### [What to work on]
Count the lines in the material below that contain the string "Switch", treating uppercase and lowercase as different, and give only the number.

=-=-=

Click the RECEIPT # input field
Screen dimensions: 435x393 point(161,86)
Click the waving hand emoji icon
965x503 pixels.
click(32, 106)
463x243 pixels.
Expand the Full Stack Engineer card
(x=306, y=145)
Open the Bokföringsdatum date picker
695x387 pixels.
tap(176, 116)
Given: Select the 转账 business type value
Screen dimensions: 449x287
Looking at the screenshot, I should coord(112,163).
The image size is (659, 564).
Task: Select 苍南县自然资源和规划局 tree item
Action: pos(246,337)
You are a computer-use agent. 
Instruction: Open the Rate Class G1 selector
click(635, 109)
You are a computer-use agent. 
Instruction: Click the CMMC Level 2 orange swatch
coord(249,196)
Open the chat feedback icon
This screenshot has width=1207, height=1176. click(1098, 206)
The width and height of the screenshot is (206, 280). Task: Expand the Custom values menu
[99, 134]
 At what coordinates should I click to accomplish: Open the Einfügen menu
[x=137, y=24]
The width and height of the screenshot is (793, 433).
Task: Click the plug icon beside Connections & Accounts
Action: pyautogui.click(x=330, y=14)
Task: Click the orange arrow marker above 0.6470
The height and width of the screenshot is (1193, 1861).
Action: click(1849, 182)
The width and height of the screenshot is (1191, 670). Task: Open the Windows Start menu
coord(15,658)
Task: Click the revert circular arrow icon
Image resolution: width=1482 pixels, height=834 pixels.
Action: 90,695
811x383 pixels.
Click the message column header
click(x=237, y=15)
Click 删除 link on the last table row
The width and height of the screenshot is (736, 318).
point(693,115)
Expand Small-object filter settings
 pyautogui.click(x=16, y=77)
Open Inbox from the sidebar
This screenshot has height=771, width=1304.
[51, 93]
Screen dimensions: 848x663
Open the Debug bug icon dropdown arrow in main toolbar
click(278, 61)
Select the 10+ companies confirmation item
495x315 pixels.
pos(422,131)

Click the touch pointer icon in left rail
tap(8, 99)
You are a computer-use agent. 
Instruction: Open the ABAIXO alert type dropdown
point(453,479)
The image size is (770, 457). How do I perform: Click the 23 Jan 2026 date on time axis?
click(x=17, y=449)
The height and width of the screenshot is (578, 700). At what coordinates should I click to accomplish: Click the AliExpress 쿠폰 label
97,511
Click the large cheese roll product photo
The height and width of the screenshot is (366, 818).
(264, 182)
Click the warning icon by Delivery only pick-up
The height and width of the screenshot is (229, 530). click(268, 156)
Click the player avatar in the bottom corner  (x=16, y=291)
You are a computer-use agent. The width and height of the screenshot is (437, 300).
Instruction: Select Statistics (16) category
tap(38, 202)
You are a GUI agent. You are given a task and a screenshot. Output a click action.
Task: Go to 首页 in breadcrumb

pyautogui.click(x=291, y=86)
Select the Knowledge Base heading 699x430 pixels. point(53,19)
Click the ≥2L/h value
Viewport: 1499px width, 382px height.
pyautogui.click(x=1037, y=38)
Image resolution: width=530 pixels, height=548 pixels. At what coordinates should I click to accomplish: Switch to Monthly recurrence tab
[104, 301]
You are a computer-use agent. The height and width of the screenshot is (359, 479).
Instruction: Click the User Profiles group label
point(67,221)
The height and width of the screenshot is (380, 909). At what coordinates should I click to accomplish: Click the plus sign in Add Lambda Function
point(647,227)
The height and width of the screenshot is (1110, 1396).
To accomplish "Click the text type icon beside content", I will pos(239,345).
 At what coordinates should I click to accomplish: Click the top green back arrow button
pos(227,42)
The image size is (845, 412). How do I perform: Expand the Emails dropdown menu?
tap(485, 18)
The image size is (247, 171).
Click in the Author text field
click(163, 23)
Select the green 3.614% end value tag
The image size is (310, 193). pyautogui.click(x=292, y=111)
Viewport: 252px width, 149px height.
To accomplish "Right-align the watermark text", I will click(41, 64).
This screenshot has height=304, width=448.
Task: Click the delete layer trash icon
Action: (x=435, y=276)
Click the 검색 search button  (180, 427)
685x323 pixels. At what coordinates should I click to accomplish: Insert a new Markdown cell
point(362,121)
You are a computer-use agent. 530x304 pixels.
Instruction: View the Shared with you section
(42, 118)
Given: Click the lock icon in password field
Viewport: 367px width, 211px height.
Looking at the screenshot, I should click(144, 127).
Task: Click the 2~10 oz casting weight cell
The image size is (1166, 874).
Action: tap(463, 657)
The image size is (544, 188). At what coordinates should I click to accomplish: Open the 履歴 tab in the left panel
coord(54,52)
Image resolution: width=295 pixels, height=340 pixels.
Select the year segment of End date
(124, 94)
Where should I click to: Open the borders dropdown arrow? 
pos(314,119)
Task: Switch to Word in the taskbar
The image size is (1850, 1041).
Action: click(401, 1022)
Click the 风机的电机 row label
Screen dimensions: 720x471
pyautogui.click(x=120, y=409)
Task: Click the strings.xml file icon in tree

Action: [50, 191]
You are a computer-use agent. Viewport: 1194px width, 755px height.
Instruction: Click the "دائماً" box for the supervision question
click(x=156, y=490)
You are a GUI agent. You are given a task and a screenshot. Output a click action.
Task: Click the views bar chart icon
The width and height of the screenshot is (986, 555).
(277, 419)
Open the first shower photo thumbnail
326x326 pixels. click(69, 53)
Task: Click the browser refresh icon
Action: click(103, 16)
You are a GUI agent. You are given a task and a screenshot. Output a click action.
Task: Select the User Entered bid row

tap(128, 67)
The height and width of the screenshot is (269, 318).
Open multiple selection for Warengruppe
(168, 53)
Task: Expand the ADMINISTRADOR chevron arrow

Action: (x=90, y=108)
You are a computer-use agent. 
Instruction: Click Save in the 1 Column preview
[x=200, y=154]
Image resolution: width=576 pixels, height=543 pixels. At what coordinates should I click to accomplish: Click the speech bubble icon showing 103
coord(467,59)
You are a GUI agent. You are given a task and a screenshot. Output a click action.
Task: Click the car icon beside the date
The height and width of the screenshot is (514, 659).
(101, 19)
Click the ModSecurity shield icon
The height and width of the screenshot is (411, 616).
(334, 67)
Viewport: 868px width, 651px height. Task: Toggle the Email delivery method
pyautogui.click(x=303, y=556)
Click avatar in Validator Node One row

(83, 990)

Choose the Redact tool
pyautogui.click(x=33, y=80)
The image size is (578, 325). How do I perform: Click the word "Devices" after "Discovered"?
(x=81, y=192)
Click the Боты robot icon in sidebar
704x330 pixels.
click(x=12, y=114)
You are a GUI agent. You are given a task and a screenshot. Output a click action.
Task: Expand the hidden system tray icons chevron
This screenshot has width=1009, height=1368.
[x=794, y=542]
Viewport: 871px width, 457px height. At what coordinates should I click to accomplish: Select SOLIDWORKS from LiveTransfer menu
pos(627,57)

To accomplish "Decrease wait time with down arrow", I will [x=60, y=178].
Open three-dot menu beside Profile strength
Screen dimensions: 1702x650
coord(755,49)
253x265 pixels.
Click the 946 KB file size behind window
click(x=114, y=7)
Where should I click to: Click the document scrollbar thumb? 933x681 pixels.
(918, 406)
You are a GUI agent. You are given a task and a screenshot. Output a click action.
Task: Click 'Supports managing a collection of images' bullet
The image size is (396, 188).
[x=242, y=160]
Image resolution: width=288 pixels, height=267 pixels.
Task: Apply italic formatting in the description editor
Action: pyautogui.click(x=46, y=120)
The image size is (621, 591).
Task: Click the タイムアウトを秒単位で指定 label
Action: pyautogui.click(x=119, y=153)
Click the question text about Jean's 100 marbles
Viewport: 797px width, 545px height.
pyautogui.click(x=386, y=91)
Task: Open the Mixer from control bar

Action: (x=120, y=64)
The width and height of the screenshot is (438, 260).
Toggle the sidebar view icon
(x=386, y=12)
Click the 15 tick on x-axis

=-=-=

### [Completed exercise]
2